Word and element location lines:

╔══

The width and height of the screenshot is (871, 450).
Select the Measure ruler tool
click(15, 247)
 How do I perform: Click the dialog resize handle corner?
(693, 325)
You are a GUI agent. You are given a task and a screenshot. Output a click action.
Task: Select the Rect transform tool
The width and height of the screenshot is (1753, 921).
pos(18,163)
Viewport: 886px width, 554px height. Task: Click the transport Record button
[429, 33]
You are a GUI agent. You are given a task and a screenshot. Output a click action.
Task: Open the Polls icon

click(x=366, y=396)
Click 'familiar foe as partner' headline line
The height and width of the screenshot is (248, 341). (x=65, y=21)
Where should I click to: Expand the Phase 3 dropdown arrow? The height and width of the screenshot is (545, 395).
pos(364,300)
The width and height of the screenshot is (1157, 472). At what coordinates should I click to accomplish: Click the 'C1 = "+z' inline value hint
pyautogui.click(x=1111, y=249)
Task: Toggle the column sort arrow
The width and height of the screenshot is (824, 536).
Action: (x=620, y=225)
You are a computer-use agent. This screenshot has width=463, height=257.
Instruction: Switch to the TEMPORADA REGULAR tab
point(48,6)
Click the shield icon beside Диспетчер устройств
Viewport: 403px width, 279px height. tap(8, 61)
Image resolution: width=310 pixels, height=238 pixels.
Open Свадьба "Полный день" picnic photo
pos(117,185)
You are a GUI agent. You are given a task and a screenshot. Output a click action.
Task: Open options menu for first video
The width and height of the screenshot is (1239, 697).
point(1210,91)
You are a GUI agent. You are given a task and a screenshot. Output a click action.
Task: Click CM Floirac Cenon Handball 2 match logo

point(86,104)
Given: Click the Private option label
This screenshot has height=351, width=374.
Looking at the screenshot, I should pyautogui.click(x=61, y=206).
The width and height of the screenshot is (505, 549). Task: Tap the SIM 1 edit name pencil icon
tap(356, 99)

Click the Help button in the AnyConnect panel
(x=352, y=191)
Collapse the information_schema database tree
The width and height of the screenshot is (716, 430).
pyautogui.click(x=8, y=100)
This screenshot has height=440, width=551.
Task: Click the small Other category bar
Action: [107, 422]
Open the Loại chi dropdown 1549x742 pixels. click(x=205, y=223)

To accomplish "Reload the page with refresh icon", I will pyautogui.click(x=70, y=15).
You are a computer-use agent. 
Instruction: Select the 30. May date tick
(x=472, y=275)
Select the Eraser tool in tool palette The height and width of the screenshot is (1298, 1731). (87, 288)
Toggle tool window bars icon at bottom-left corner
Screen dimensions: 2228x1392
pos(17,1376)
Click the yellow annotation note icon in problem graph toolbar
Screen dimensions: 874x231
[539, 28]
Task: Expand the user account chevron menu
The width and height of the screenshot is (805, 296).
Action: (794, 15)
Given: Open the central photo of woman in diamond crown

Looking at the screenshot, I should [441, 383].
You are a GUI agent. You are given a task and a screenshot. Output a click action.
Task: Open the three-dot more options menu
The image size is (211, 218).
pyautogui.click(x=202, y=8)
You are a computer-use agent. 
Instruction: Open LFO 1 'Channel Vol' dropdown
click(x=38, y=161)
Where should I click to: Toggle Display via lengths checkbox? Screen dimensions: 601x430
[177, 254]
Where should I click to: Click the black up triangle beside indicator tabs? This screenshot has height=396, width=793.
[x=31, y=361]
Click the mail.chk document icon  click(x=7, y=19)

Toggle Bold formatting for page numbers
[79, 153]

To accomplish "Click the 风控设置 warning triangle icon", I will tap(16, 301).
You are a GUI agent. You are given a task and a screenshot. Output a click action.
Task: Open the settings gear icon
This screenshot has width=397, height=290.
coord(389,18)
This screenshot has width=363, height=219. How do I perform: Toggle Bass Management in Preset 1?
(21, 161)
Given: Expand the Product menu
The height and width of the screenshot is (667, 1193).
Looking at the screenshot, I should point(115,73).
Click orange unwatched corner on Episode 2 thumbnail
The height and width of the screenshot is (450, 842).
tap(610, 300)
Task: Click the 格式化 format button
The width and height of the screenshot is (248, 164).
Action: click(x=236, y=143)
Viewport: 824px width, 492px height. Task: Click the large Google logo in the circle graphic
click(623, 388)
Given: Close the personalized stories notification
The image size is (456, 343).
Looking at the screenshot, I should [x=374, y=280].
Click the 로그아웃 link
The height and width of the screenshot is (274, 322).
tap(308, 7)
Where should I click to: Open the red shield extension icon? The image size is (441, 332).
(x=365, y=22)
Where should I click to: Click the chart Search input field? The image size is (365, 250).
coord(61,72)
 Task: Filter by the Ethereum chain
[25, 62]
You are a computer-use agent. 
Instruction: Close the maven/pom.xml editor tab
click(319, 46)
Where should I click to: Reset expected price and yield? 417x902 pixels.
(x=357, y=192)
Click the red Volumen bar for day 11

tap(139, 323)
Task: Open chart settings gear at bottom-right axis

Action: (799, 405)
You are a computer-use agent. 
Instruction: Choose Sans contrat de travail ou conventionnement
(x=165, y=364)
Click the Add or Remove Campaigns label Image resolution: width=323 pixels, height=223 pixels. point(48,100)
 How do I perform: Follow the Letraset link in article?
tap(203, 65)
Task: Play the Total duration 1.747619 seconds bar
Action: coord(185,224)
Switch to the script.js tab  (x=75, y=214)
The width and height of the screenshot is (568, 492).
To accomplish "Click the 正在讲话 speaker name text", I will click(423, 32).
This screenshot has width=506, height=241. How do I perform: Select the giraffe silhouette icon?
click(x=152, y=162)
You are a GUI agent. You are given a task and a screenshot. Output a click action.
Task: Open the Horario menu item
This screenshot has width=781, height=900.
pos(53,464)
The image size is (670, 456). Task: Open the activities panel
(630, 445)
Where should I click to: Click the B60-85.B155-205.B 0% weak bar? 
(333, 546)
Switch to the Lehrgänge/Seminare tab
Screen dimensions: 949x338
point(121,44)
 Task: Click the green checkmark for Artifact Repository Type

╚══

• **Task directions**:
Copy the lines verbatim, beginning with the first one and continuing through the line that contains "pos(117,185)".

• **Correct result**:
The width and height of the screenshot is (871, 450).
Select the Measure ruler tool
click(15, 247)
 How do I perform: Click the dialog resize handle corner?
(693, 325)
You are a GUI agent. You are given a task and a screenshot. Output a click action.
Task: Select the Rect transform tool
The width and height of the screenshot is (1753, 921).
pos(18,163)
Viewport: 886px width, 554px height. Task: Click the transport Record button
[429, 33]
You are a GUI agent. You are given a task and a screenshot. Output a click action.
Task: Open the Polls icon

click(x=366, y=396)
Click 'familiar foe as partner' headline line
The height and width of the screenshot is (248, 341). (x=65, y=21)
Where should I click to: Expand the Phase 3 dropdown arrow? The height and width of the screenshot is (545, 395).
pos(364,300)
The width and height of the screenshot is (1157, 472). At what coordinates should I click to accomplish: Click the 'C1 = "+z' inline value hint
pyautogui.click(x=1111, y=249)
Task: Toggle the column sort arrow
The width and height of the screenshot is (824, 536).
Action: (x=620, y=225)
You are a computer-use agent. This screenshot has width=463, height=257.
Instruction: Switch to the TEMPORADA REGULAR tab
point(48,6)
Click the shield icon beside Диспетчер устройств
Viewport: 403px width, 279px height. tap(8, 61)
Image resolution: width=310 pixels, height=238 pixels.
Open Свадьба "Полный день" picnic photo
pos(117,185)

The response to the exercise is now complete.